## Trecho da fonte

※ ※ ※

Opinião

A civil law e o sistema de precedentes

Autor

  • Marco Alexandre Gonçalves dos Santos

    é advogado do escritório Brigagão Duque Estrada Advogados mestrando do programa de pós-graduação em Direito Constitucional da Universidade Federal Fluminense e integrante do Núcleo de Pesquisa em Direito e Política dos EUA.

13 de agosto de 2021, 10h38

No início deste mês de agosto, a comunidade jurídica brasileira foi presenteada com a estreia daquele que promete ser um dos maiores periódicos científicos brasileiros na área do Direito. O Supremo Tribunal Federal publicou a edição nº 1 da Suprema — Revista de Estudos Constitucionais, a primeira revista científica da corte em mais de um século de história.

Entre os 12 estudos cuja qualidade gera, certamente, enorme expectativa quanto ao potencial vanguardista da Suprema, o primeiro deles, assinado pelo notório constitucionalista Virgílio Afonso da Silva, é certamente um trabalho seminal.

Embora merecedor de resenhas propriamente ditas, hábeis a desenvolver com profundidade os debates deflagrados pela investigação do professor Virgílio, titular da Universidade de São Paulo, o presente texto pretende menos, limita-se a comentar trecho muito particular do artigo intitulado "Pauta, público, princípios e precedentes: condicionantes e consequências da prática deliberativa do STF".

※ ※ ※

## Informações registradas
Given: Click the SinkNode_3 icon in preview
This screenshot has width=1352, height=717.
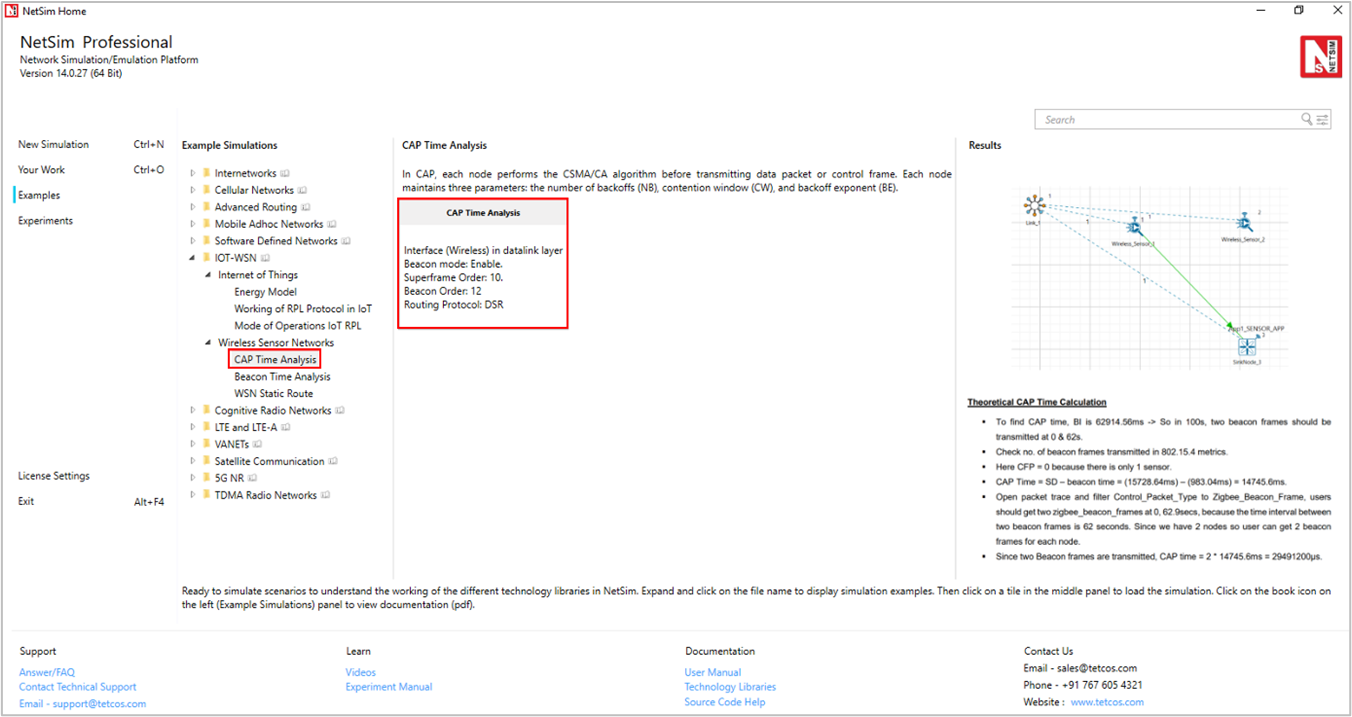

※ ※ ※

## Requisitos do exercício
1. No texto sobre a civil law e o sistema de precedentes, que publicação o Supremo Tribunal Federal lançou no início de agosto?
2. Retome o texto sobre a civil law e o sistema de precedentes logo depois da última frase apresentada.

## Resultados
1. A edição nº 1 da Suprema — Revista de Estudos Constitucionais.

2.
O estudo inova em seu método, e nos traz uma valiosa perspectiva interna do Supremo Tribunal Federal. Num período marcado pela exacerbação da publicidade de opiniões dos membros da corte sobre as mais variadas questões, pouco se sabe sobre o que pensam nossos ministros e ex-ministros acerca de questões centrais para o tribunal, seu funcionamento e a estrutura sobre a qual se ergue nossa jurisdição constitucional.

Uma dessas questões fundamentais abordadas pelo artigo é o sistema de precedentes brasileiro, fortemente acentuado pelo atual Código de Processo Civil (CPC), movimento que não raro é associado à influência americana.

A recepção pelos atores institucionais desse sistema de precedentes recém-implementado é, contudo, frequentemente objeto de crítica. Uma dessas críticas recorrentes diz respeito ao uso intenso das ementas dos julgados, em contraposição a uma análise mais particularizada e refletida da íntegra do acórdão, e das circunstâncias do caso concreto.

A importação acrítica de desenhos institucionais norte-americanos, por outro lado, vem gerando distorções em nosso ordenamento jurídico desde o início da República, como podemos notar, por exemplo, nas críticas elaboradas por Alberto Torres no início do século 20 [1]:

"A nossa lei fundamental não é uma 'constituição'; é um estatuto doutrinário, composto de transplantações jurídicas alheias.
Seu grande modelo foi a Constituição dos Estados Unidos.
(…)
Como obra esthetica e de ideal politico é talvez o mais notável documento da cultura jurídica contemporânea
(…)

Desde que se sae, entretanto, do terreno puramente abstracto e da contemplação da forma, começam a surgir as lacunas, as imperfeições e incoherencias do systema. Não tendo por fim regular factos da vida publica do povo e do paiz, atender às suas necessidades positivas, faltou ao legislador o critério pratico, próprio de um trabalho legislativo assentado sobre o terreno da observação e da experiencia, único que póde dar às leis uma feição inteligível, porque reflecte as fórmas da vida real".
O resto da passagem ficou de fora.